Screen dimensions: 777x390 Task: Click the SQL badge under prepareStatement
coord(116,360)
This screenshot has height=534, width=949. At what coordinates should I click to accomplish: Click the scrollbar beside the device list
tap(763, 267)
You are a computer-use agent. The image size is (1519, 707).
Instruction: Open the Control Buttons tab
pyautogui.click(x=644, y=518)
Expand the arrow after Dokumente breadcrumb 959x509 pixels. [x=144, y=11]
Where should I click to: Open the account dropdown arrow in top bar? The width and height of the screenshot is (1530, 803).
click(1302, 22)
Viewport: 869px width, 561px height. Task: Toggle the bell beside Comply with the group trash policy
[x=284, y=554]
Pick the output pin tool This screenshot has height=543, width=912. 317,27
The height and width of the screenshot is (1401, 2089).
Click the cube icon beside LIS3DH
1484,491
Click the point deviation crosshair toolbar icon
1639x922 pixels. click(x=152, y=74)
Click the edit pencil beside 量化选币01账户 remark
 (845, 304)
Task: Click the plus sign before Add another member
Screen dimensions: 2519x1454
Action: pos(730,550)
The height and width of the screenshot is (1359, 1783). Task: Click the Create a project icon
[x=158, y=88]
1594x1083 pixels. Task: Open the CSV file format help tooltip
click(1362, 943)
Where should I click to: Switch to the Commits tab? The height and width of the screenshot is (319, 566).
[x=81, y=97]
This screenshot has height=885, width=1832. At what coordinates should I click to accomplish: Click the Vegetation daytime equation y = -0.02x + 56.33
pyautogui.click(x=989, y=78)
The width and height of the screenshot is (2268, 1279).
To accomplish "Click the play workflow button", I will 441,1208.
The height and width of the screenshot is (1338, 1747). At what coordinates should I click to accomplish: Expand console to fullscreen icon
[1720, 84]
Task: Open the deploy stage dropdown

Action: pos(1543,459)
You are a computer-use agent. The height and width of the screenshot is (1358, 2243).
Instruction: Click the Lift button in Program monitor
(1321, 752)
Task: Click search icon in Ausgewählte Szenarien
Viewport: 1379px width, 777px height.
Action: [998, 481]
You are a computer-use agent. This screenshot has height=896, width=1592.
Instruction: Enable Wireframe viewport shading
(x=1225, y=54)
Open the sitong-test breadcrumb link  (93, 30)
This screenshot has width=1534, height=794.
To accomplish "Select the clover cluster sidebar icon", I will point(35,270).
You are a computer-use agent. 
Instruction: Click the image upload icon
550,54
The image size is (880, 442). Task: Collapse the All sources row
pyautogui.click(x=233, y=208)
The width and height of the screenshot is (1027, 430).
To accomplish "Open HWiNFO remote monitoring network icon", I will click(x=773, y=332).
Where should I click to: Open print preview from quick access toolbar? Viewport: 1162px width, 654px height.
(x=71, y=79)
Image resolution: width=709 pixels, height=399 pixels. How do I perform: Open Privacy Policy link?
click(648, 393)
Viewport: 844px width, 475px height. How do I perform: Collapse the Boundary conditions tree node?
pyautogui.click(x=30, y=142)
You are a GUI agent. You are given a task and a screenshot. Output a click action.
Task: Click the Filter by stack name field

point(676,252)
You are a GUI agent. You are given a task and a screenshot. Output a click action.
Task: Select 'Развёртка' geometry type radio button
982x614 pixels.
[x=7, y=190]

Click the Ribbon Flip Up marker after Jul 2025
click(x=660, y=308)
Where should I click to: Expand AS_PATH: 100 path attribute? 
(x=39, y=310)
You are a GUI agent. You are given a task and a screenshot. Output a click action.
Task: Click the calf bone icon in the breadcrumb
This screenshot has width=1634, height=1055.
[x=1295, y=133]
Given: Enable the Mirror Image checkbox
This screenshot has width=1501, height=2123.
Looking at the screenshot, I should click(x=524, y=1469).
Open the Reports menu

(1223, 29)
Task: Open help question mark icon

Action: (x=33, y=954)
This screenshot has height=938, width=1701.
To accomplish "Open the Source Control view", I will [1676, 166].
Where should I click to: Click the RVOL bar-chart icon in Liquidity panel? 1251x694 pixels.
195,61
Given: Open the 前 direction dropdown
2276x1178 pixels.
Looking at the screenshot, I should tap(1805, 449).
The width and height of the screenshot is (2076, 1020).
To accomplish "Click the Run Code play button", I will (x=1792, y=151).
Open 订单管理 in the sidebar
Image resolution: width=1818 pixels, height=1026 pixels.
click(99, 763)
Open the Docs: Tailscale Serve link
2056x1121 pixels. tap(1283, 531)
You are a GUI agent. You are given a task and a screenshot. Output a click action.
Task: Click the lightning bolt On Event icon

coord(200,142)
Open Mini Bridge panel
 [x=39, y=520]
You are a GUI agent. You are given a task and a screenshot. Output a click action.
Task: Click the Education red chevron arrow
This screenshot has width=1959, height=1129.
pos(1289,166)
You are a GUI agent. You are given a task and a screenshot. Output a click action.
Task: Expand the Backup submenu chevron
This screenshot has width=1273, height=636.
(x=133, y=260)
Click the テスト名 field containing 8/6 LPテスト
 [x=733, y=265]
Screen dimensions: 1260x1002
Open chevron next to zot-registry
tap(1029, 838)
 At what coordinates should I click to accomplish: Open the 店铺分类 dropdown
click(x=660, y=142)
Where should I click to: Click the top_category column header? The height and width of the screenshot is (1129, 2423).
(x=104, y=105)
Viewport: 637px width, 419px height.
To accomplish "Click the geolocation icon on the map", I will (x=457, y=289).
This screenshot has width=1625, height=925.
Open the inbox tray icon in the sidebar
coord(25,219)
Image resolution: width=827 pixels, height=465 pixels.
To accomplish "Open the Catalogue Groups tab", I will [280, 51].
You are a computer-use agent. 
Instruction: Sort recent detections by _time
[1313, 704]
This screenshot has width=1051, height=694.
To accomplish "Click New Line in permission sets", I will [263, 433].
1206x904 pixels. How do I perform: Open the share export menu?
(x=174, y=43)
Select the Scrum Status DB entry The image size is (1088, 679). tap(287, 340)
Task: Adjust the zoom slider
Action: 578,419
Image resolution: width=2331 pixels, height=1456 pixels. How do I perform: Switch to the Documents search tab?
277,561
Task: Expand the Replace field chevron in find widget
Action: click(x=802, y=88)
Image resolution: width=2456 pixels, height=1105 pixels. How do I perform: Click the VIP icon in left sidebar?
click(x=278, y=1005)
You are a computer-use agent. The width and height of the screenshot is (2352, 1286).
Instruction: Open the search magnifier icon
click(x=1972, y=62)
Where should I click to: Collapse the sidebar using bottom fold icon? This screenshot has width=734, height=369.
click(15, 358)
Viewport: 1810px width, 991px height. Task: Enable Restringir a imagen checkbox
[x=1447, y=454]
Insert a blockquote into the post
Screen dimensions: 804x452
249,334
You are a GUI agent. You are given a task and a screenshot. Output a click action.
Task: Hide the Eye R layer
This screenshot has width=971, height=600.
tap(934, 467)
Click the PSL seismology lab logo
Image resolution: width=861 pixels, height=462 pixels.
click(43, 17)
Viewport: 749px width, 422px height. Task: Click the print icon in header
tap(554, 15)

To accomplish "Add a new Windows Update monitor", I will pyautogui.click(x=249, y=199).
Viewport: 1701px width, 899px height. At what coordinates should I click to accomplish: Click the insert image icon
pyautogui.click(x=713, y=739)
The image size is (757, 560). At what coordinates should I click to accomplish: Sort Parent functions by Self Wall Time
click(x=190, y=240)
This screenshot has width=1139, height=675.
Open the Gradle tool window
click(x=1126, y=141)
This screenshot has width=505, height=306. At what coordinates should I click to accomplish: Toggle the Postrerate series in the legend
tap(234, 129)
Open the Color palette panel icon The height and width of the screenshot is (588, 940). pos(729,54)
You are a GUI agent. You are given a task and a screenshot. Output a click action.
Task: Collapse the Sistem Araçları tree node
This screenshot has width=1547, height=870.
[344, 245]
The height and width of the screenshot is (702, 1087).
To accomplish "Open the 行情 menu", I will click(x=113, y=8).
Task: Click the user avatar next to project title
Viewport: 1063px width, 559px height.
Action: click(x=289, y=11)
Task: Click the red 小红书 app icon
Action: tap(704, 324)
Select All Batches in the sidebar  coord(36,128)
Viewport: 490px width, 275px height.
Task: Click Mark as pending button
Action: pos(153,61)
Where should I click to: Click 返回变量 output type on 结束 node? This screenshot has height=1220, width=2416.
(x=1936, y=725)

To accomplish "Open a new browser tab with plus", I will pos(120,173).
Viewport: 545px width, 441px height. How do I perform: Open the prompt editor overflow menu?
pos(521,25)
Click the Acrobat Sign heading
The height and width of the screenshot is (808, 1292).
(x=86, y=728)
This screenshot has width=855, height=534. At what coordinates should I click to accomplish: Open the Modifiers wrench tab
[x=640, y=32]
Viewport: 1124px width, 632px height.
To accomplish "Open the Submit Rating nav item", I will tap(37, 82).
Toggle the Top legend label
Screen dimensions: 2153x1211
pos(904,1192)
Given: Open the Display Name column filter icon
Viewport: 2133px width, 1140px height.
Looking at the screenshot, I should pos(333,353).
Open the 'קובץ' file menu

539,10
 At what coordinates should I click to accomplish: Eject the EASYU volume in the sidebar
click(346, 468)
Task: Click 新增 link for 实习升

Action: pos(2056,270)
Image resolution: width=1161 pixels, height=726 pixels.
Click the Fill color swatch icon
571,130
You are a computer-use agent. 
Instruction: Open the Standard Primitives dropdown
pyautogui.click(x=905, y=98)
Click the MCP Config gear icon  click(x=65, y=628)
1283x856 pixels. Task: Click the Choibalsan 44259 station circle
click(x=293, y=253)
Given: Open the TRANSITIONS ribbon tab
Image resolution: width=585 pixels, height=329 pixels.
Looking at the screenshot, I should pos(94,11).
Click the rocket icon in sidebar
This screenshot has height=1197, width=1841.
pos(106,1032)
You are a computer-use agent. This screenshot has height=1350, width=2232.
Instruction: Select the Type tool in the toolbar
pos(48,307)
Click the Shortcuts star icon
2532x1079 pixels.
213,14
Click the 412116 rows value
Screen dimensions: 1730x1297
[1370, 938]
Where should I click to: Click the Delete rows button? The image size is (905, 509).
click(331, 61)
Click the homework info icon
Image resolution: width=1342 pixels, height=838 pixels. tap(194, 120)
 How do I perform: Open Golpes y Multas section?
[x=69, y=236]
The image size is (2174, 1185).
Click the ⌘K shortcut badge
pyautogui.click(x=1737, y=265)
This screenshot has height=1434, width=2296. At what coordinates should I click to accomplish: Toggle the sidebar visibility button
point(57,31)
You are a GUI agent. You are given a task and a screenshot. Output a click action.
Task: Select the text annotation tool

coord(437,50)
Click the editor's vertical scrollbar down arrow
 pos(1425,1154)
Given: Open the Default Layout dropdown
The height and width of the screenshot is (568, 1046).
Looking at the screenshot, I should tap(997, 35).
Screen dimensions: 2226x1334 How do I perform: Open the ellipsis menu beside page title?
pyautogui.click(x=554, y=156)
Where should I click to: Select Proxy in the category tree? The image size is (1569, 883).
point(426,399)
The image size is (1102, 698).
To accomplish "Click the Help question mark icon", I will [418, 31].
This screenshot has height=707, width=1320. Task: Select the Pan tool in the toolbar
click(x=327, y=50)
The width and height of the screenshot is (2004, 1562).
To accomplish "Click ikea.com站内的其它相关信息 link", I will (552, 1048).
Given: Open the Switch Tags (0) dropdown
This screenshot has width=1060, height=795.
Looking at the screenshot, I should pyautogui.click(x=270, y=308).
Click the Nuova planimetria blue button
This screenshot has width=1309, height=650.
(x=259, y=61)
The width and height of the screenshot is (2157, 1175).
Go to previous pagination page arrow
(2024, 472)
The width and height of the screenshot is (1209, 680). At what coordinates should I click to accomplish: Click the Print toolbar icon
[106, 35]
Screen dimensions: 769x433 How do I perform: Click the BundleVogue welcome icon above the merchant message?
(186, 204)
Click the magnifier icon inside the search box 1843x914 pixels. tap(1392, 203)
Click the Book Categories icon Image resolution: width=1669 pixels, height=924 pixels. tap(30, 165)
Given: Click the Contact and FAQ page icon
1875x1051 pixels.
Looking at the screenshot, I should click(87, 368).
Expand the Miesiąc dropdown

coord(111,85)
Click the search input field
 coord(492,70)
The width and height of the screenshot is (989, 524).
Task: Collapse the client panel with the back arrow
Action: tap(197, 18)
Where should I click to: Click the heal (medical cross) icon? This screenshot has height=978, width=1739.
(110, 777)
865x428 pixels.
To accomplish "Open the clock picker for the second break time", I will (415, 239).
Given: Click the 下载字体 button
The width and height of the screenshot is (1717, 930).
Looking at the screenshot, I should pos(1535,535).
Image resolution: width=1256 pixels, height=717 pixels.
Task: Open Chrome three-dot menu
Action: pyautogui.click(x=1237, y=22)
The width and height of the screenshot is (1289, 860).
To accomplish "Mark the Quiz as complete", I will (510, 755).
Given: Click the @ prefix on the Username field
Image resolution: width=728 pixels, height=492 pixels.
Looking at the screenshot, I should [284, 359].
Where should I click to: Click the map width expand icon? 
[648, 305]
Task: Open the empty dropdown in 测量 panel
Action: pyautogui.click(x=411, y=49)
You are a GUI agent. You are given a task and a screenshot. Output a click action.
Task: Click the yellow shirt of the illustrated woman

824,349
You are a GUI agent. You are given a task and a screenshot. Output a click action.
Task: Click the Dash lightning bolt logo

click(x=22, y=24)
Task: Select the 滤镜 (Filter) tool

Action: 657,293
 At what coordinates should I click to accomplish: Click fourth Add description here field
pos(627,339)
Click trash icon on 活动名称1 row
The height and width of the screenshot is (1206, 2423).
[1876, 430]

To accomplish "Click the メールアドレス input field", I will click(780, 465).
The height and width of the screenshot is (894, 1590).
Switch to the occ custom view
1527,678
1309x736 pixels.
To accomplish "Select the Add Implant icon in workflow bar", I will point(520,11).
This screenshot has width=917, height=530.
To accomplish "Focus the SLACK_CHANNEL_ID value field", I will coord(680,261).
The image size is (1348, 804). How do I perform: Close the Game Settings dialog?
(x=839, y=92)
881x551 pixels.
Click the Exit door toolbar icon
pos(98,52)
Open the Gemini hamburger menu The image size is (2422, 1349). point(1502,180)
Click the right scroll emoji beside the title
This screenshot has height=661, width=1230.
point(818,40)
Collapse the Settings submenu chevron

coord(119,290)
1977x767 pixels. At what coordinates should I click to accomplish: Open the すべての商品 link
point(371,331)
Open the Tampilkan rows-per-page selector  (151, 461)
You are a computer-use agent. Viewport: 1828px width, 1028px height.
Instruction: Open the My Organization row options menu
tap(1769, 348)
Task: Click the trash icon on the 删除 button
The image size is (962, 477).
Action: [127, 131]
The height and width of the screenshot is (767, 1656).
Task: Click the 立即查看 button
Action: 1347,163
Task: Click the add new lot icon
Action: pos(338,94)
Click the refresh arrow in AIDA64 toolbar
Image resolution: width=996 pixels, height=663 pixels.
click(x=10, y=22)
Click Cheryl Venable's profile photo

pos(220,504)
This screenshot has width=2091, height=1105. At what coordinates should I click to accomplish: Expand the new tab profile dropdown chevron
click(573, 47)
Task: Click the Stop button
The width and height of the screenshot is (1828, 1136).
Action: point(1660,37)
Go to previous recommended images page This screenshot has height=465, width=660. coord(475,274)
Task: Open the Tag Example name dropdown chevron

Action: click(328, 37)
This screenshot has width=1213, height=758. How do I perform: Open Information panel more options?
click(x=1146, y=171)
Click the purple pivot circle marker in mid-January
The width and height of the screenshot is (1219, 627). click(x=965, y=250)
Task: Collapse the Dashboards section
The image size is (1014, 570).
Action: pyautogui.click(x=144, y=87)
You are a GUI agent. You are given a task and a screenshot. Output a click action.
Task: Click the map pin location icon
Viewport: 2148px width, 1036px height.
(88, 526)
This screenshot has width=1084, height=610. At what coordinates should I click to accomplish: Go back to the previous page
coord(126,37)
----------------
**Directions for this task**
From the entries above, list each line with "breadcrumb" in it.

**Output**
Expand the arrow after Dokumente breadcrumb 959x509 pixels. [x=144, y=11]
Open the sitong-test breadcrumb link  (93, 30)
Task: Click the calf bone icon in the breadcrumb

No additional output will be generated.